How to avoid It? Many building materials include PVC so check before buying materials.


Studies have shown that some herbicides and pesticides stimulate growth of breast cancer cells or cause mammary cancer in rats.

Atrazine, also known as the 21st century DDT, is being applied to corn, sorghum and other crops every year to control weeds in excess of 75 million pounds per year. Studies show that even low levels of the herbicide atrazine can turn male frogs into females that produce completely viable eggs. Atrazine is used in large quantities on corn crops in the United States and is turning up in high concentrations in our drinking water. Atrazine has been linked to breast tumors, delayed puberty and prostate inflammation in animals and it has been linked to prostate cancer in humans in recent research.

How to avoid it? Buy food that is minimally packaged in safe materials such as glass or other non-plastic containers.

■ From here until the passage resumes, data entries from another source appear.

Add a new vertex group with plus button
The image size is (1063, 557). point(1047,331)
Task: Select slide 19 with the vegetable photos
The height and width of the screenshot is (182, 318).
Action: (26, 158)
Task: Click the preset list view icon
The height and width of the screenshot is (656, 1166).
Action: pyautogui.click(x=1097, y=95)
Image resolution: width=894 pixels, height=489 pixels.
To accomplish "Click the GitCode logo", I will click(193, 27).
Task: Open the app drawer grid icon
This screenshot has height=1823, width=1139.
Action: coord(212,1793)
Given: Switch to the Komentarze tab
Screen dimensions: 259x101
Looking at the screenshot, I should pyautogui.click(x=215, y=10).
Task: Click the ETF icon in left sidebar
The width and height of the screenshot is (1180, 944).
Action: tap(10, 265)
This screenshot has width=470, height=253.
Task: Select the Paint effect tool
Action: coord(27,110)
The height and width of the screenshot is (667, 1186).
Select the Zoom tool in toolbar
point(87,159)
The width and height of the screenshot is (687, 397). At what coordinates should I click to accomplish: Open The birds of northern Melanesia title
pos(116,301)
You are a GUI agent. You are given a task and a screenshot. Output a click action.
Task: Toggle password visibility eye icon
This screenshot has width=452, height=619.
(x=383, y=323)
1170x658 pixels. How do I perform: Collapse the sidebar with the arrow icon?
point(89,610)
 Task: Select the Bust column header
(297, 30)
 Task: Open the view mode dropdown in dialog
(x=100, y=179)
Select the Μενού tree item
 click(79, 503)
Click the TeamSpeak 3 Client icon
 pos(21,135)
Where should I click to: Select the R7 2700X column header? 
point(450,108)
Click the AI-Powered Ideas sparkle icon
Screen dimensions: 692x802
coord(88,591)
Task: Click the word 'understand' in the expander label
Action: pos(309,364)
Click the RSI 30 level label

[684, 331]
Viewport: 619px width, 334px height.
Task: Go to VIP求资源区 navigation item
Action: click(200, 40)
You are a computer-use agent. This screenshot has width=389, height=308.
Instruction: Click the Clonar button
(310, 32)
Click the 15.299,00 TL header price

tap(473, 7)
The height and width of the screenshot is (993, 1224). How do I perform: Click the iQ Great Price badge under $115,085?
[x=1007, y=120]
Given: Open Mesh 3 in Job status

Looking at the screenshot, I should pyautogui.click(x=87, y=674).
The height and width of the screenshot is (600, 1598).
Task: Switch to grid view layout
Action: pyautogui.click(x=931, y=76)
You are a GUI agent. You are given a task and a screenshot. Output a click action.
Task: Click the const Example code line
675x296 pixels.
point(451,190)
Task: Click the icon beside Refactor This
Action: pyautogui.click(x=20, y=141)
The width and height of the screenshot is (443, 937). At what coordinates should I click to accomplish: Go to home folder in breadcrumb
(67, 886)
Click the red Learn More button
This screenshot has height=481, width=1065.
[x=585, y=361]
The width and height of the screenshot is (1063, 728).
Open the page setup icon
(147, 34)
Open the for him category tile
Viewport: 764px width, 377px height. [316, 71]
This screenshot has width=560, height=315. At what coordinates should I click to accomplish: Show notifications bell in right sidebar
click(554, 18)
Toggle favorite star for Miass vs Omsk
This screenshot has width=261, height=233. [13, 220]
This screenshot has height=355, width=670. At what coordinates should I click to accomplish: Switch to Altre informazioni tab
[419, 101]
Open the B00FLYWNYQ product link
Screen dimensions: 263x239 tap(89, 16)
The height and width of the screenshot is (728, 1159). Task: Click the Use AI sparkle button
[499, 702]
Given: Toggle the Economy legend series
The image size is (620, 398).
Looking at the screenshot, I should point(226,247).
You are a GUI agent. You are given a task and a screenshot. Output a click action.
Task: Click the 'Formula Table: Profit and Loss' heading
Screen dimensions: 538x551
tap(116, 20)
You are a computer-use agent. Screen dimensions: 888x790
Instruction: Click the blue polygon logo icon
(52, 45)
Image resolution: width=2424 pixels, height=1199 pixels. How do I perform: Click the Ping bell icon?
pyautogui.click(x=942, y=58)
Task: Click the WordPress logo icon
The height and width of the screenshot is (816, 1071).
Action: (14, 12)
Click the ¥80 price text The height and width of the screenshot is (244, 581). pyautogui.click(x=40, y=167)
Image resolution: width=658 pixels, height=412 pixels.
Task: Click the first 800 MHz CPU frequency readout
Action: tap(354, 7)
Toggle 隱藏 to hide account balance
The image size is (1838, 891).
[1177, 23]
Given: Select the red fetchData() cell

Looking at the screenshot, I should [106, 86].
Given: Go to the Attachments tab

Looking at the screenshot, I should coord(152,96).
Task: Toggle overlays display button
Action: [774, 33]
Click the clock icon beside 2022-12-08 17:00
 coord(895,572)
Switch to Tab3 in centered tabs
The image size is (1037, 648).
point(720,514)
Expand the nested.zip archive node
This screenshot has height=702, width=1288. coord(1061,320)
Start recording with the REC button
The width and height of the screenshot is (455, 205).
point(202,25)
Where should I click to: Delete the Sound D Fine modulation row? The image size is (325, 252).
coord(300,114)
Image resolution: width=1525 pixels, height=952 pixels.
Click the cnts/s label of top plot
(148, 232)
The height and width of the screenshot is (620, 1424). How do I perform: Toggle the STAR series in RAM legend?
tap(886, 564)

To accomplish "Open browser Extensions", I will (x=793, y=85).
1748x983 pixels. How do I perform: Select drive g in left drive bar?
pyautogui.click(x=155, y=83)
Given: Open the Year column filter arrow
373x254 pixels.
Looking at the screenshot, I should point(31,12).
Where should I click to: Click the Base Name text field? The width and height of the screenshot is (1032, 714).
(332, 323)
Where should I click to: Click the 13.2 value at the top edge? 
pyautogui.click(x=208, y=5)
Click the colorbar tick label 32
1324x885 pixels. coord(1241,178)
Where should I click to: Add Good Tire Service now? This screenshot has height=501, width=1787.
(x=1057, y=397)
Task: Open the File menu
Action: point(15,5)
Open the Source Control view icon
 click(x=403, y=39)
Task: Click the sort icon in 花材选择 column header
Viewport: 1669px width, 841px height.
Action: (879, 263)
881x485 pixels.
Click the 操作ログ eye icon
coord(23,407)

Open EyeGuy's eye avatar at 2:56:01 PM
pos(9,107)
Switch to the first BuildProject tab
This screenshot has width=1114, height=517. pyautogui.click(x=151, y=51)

DDT has been banned for agricultural use globally but it is still being used for malaria in some countries. It also continues to show up in humans and animals even where it has not been used for 30 or 40 years. Research indicates that even much earlier exposure to the chemical can still increase risk of breast cancer. This should be a huge reason to continue to fight for removal of other pesticides and toxins before their effects also go on for generations to come.

How to avoid it? Do not purchase corn products that are not from trusted local organic crops.

Zeranol has been used in the U.S. and Canadian commercial meat industries as a synthetic growth hormone for over 50 years to "beef" up their animals. Zeranol mimics the hormone estradiol and when scientists exposed cancer cells to zeranol-treated beef there was significant increase in cancer growth. Europe has banned Zeranol use as well as any imported meat treated with zeranol. (Hanrahan, 2000)

How to avoid it? Buy organic and wash all produce thoroughly.

rBGH/rBST Bovine Growth Hormone is an ongoing issue due to its potential carcinogenic effects. Several studies have shown an association between dairy intake and breast cancer in pre-menopausal women.

How to avoid it? Buy your meat from trusted local organic farms or raise your own. You might just swap out cow's milk for coconut milk, almond milk, goat milk, feta or goat's cheese to more easily avoid rBGH/rBST.

There are several new choices recently showing up at the store for milk specifically labeled as rBGH free. Here's a great list of dairies that are rBGH free: Alta Dena, Ben & Jerry's Ice Cream, Breyers Ice Cream (in transition), Brown Cow Farm, Crowley Cheese of Vermont, Dannon, Franklin County Cheese, Grafton Village Cheese, Great Hill Dairy, Lifetime Dairy, Stonyfield Farms and Yoplait yogurts.